For the DNA extraction procedure, I used 2 copies of one sample of fish labelled “Red Drum” that I purchased at the 88 Manor Market located near my apartment in San Leandro, CA. Tissue from the region near the gills was collected in 2 vials and stored on ice until the procedure. The samples were stored on ice in my freezer until the day of the labs, when they were needed. From the defrosted samples, I removed roughly 20 mg of tissue for each on the 2 copies and added them into a 1.5 mL reaction tube labelled with their designations (JK01 and JK02, respectively). To each tube, 100 microliters of extraction solution was added with a 200-microliter pipette, followed immediately by 25 microliters of tissue preparation solution. The solutions were mixed by briefly vortexing. After this, the samples were mashed up with a pipette tip until thoroughly masticated and incubated at room temp for 10 minutes. After this, I moved the samples to the heat block and incubated for a further 3 minutes at 95 C. After this, 100 microliters of neutralizing solution was added to the reaction to stop it, and it was placed on ice until needed for PCR.
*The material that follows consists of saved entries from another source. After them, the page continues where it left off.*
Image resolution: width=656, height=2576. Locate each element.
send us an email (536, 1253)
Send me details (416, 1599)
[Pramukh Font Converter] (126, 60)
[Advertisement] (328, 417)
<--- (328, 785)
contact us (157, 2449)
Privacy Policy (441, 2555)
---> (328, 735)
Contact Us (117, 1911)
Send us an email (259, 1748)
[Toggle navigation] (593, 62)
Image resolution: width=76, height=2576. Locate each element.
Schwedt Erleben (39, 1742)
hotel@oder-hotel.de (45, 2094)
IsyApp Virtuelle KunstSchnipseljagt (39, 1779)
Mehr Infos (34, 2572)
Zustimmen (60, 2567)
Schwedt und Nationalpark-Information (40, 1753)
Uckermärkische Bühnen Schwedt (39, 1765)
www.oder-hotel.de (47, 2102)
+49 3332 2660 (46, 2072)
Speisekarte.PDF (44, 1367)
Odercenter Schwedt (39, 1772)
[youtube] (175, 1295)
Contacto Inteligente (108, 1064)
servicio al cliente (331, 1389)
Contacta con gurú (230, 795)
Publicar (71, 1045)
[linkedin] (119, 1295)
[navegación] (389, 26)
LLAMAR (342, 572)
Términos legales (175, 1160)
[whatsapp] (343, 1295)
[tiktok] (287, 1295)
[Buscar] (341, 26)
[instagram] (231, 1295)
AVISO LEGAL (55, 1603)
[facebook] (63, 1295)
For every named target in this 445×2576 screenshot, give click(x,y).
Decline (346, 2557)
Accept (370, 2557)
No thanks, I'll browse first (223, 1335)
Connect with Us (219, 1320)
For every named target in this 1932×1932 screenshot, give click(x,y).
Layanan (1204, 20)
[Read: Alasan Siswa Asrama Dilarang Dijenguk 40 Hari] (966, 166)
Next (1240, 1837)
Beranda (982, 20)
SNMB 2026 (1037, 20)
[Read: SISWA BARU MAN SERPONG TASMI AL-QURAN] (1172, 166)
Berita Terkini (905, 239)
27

After samples were prepared, a PCR reaction was prepared to amplify ambient sample DNA for identification of species. To begin, a 1:10 dilution was prepared by pipetting 18 microliters of DI H2O into a 1.5 mL tube labelled “1:10 JK1” and “1:10 JK2”. To this, 2 microliters of the DNA extraction performed above was added. After this, the tube was vortexed in a centrifuge to consolidate all liquid and mix the tube. After this, a master mix reaction was created as per the protocol in the handout, with enough made for 16 reactions based on the 13 samples in our group (102.4 microliters water, 160 microliters rx mix, 12.8 microliters each of forward and reverse primer extract). However, we were short 4 reaction volumes, and another member of our group had to use a different PCR master mix. I took 2 18 microliter aliquots of this master mix and added them to 2 separate PCR tubes. To these tubes, I added one 2 microliter aliquot of DNA extraction each. After the thermocycler was set up, I added my tubes, after which they were PCRed at the following parameters:
4 min of 94 initial denaturation
30 cycles of:
94 C for 30 sec (denaturing)
52 C for 40 sec (annealing)
72 C for 1 min (extension)
72 C for 10 min (final extension)
10C for hold
After this, professor John R. Paul collected the samples and ran aliquots of the DNA to enable a positive genetic ID for each fish species present in the sample.